With the list builder you are always given an extra row at the bottom to continue adding to the list. Any formulas below the list builder will be pushed down and expanded.
The list builder also turns on Auto Filters for the list as well.
When I said, "I'm frustrated every single time I use a spreadsheet", it's not that I can't do whatever it is that I need to get done, I just get annoyed when products are made hard to use when they don't have to be. It's not so much a personal frustration as that I've spent a lot of time at non-profits helping non-computer people use computers, and it's a huge waste of their time and of my time to have to train them how to manipulate the software to get what they want instead of the software just doing it.
C2:C11 was a tremendous advance in 1979 when personal computers had 48K of memory and 40x25 character screens, but goodness gracious, it's thirty years later!
Making something easier to use is a tremendous amount of hard work, but it isn't conceptually all that hard to understand: you look at what people are doing, and you write software to implement that, instead of making them manipulate the software to do the implementation themselves.
I haven't looked at it myself so I don't know if Apple got it right or not, but from Timothee's comment that "Numbers actually manages tables as independent objects of a page", it sounds like they're at least trying.
On the other hand, having defined tables with in a workbook is great idea, but it makes the whole application a wee bit more complicated. I'd like to see it in something of a hybrid between Access and Excel, where you can mix structured and tabular data.

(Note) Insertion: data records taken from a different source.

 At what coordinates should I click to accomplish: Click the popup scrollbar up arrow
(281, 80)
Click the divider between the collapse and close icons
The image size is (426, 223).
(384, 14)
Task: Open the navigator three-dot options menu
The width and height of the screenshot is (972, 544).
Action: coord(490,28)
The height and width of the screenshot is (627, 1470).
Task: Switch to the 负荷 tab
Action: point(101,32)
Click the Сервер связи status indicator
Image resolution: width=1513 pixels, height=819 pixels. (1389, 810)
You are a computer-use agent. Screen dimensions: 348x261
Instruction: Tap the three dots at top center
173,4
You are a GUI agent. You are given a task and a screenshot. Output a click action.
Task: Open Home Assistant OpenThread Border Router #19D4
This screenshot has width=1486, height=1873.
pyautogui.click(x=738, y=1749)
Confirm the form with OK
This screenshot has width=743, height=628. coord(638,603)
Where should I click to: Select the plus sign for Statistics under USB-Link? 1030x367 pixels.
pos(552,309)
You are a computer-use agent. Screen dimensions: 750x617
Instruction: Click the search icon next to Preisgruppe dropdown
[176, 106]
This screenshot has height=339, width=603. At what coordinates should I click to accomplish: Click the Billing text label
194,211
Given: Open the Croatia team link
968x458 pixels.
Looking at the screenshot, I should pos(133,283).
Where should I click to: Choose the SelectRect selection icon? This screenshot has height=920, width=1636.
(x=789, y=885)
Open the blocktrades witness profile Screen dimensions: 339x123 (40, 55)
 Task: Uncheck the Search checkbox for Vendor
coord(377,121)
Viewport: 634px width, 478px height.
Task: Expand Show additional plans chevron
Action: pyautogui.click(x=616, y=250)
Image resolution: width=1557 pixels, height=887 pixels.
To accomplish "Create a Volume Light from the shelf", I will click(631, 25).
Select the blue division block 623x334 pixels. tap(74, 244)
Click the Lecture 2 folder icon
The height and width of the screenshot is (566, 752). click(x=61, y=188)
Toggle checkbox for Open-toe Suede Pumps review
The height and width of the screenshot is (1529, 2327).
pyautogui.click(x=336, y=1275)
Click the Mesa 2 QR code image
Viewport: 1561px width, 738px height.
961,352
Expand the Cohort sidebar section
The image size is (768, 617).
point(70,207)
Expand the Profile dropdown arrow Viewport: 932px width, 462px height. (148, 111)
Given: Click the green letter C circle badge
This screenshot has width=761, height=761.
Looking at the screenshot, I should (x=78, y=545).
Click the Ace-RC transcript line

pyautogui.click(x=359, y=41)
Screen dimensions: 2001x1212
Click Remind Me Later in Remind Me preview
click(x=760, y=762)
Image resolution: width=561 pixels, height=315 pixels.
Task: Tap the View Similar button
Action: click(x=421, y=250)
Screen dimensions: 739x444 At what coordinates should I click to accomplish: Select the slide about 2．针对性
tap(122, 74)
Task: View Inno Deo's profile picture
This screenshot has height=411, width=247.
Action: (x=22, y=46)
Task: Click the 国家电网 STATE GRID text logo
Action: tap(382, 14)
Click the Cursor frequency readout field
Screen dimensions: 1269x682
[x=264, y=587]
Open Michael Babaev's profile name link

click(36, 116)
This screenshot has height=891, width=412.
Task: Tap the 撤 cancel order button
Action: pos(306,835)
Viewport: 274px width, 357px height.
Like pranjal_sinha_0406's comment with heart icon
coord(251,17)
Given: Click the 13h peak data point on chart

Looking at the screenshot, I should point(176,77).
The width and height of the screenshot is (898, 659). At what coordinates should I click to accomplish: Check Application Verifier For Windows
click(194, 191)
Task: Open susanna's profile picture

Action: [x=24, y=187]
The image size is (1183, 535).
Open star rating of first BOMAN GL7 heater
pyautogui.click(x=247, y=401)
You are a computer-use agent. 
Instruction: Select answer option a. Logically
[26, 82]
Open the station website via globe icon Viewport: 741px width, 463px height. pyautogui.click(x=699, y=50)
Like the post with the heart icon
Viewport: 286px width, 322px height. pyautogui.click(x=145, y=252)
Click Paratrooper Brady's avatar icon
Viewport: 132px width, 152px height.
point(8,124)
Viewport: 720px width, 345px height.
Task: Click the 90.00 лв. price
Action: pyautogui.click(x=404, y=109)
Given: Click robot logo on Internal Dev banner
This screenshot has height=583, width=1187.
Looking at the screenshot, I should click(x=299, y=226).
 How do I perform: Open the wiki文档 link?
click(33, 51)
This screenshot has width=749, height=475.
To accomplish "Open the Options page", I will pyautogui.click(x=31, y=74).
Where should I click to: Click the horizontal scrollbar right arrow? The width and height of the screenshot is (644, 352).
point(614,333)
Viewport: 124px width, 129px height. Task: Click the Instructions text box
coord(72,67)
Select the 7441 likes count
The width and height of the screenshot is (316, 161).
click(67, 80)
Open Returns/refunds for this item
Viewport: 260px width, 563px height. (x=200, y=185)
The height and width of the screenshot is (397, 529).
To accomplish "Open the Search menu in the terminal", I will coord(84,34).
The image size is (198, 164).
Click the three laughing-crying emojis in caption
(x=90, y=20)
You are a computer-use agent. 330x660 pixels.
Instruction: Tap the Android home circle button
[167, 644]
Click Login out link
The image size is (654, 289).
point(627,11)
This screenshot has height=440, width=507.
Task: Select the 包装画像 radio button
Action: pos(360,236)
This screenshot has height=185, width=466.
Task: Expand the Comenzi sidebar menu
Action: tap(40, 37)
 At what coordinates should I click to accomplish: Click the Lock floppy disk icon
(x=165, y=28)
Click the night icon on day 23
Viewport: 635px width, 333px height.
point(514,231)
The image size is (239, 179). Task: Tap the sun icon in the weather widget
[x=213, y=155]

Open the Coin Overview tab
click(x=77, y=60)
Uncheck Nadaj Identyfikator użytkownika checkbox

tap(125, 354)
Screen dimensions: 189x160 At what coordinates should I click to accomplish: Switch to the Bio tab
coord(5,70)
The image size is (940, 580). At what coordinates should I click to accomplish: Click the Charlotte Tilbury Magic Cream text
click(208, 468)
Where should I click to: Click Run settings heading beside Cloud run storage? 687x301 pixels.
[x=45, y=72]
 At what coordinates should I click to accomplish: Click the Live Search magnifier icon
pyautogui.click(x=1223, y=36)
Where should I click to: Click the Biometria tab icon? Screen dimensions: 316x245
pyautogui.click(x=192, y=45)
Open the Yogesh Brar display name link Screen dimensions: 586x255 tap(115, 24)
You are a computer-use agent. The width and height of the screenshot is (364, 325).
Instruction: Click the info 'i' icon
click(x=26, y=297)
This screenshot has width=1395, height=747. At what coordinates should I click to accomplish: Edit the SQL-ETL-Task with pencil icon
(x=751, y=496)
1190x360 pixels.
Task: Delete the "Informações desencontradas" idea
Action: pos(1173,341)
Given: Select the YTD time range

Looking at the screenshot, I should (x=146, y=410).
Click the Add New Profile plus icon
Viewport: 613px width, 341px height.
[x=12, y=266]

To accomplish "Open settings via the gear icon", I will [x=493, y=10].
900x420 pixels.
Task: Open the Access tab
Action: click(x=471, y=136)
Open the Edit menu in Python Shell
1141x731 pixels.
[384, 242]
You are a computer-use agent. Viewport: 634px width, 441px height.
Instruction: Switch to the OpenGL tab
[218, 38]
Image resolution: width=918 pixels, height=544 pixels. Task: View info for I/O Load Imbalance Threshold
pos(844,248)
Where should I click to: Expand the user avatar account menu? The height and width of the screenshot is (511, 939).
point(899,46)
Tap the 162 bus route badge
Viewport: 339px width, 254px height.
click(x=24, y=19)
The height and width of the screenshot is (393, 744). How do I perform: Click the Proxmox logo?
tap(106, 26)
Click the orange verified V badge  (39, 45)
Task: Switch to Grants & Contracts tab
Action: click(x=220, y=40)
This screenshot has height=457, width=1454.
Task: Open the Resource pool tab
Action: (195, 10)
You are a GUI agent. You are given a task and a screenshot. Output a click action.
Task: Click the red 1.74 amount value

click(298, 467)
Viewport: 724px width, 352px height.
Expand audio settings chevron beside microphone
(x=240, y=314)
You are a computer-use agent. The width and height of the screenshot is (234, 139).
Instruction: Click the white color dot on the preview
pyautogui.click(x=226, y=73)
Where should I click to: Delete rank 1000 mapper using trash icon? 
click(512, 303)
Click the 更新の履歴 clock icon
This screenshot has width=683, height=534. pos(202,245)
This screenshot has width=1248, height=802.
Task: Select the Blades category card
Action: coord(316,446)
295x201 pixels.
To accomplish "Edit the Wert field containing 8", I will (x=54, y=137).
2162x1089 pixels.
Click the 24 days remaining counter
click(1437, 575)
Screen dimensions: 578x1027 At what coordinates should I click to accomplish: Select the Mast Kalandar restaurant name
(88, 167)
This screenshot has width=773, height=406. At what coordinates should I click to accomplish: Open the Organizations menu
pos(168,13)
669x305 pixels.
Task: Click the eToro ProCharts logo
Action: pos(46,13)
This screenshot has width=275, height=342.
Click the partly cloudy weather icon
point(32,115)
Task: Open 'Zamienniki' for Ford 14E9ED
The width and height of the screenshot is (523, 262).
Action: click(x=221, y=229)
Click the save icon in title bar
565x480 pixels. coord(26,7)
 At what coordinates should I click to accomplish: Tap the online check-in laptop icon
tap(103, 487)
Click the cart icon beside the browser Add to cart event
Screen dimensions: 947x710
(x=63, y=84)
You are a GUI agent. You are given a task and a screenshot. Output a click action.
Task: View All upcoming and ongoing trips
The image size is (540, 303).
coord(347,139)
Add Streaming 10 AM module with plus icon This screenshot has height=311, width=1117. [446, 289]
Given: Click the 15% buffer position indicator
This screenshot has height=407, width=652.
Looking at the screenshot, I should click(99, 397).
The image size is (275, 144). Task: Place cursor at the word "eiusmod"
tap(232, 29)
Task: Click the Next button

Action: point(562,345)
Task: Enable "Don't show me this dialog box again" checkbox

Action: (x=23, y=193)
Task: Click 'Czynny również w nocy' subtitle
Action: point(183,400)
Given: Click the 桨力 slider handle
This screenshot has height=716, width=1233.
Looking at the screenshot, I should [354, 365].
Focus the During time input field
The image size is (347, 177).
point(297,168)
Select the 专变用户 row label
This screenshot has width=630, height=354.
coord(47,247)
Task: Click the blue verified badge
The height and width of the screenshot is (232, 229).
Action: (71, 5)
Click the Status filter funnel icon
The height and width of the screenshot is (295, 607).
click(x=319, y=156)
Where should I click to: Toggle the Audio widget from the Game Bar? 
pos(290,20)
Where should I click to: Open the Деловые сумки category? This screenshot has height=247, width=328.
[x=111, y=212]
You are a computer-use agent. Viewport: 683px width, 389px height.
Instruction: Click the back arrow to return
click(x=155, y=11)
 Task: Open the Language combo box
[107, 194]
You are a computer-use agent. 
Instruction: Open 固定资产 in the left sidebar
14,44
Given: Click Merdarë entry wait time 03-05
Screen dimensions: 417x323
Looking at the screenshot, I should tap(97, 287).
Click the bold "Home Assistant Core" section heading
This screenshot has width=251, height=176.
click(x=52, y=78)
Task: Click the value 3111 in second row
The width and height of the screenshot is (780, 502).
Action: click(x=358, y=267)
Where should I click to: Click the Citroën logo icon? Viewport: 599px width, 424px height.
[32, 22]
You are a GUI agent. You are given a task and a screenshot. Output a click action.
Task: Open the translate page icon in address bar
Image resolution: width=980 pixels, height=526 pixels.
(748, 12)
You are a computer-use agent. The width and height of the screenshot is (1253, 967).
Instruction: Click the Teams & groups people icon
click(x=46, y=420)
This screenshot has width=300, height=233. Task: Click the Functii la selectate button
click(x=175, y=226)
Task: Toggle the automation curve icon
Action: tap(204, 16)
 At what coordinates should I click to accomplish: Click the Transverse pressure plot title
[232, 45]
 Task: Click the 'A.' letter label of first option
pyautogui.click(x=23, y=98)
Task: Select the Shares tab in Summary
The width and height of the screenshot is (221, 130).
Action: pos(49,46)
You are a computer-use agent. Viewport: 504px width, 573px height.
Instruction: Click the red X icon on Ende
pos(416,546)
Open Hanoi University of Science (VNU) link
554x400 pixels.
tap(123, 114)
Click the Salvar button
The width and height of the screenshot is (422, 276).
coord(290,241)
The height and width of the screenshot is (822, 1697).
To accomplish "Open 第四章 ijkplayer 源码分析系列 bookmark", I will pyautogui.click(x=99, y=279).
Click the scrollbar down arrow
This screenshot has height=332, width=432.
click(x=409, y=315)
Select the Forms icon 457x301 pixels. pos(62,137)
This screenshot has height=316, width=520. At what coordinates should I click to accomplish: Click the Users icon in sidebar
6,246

The formula should describe the calculation I want performed and it should continue to work even when I enter new data. For example, if I have a "defined table" as you say, I should be able to ask it for a sum of a column in the table, and have it continue to work even if I add new data to the table, with hacks or trickery or invoking obscure commands.
A few years ago I worked at a large financial consulting firm, and I was amazed at how often accountants would implement what basically amounted to an 'inner join' using nested iteration over columns in vba.
This was a few versions of Excel ago, so I don't know if this feature is available in recent versions or not. I imagine not, since then Excel would really start to encroach on Access's domain.
So, in a word, encapsulation.
Also, the line between databases & spreadsheets is fairly thin, how about some relational calculus? Some import/export with SQL? Or a query language?
Of course, if you want it to be successful, you need to be able to import Excel spreadsheets as is, including macros and formula, and you also may need to maintain the linking to/from other microsoft artifacts.
That gives the added security of allowing people to play with the data without changing the data in the database.
There is a spreadsheet interface metaphor. Parts of it are quite useful. Other parts are less convenient given the ways that people program/use spreadsheets. Some of them are better addressed with parts of the database metaphor.